Questo è il focus della mia start-up in Australia, e ASC27 potrebbe essere coinvolta in questo percorso. Stiamo studiando la miglior soluzione per questo tipo di applicazione, in quanto paesi diversi comporta l’esistenza di regole e dati sanitari diversi. L’intelligenza artificiale sta cambiando il modo in cui i medici fanno diagnosi di malattie comuni, come diabete e cancro, ma anche di malattie rare come malformazioni genetiche. E’ un processo che non può essere fermato e, come già ho detto, si passerà ad un’applicazione dell’IA non solo per diagnosi più precise, ma anche per cure ad hoc.
Questo è il progetto che cerco di conseguire: migliorare le immunoterapie che sono già sul mercato o che stanno per essere immesse, e non sono poche, parliamo di vere e proprie “ondate” di prodotti, per migliorare la qualità della vita dei pazienti e guarirli con percentuali di riuscita migliori.
Un parere personale sull’Intelligenza Artificiale?

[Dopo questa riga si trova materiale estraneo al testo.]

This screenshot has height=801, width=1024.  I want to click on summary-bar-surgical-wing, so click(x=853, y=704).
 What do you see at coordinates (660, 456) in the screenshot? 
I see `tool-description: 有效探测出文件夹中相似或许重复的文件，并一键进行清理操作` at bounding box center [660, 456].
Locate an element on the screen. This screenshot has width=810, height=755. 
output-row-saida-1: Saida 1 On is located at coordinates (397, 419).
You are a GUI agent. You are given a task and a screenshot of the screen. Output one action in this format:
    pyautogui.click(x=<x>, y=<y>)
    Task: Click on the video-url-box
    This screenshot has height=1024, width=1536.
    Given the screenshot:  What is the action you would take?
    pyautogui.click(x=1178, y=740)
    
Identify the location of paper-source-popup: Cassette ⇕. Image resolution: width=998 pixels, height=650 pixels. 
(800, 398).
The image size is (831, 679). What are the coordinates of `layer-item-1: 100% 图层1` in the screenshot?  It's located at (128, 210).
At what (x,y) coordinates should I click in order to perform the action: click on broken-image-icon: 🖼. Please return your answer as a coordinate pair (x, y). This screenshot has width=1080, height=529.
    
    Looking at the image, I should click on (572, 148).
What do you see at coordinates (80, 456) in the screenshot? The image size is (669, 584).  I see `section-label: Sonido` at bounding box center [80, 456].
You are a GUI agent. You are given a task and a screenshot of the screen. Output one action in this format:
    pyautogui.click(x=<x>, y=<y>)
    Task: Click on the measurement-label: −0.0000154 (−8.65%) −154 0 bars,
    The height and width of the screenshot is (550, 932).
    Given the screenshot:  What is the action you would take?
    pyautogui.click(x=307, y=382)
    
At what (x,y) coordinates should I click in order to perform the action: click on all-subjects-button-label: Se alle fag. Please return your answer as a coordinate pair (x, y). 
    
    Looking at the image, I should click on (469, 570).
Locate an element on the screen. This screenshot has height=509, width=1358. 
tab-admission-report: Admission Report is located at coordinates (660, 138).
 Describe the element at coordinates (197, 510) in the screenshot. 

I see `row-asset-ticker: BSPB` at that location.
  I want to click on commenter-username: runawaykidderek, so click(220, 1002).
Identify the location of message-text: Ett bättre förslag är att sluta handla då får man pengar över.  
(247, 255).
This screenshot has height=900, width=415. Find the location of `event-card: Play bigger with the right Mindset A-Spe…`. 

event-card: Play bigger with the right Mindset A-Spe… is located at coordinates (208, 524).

L’intelligenza artificiale ha raggiunto livelli avanzati in termini di precisione e predizione in vari campi, tra cui l’analisi di dati finanziari, la comunicazione, e il settore dei trasporti. Nel campo della medicina siamo ancora agli inizi, ma con prospettive sbalorditive. Si è partiti bene con la diagnostica, dove le IA hanno una precisione e accuratezza più alta dell’uomo. Ovviamente questo non vuol dire che non abbiamo più bisogno di medici. Semplicemente vuol dire che i medici possono usufruire di nuovi strumenti per una diagnosi molto precisa e quindi riuscire a trattare i pazienti in maniera più personalizzata. Ci sono tantissime prospettive future, tra cui l’utilizzo di questa nuova tecnologia per decidere la cura migliore o per predire se un paziente avrà effetti collaterali da terapie che sta già assumendo, e tanto altro ancora. Penso che l’IA permetterà anche una sanità più efficiente e meno costosa, e darà anche spazio a tanti giovani dal punto di vista lavorativo.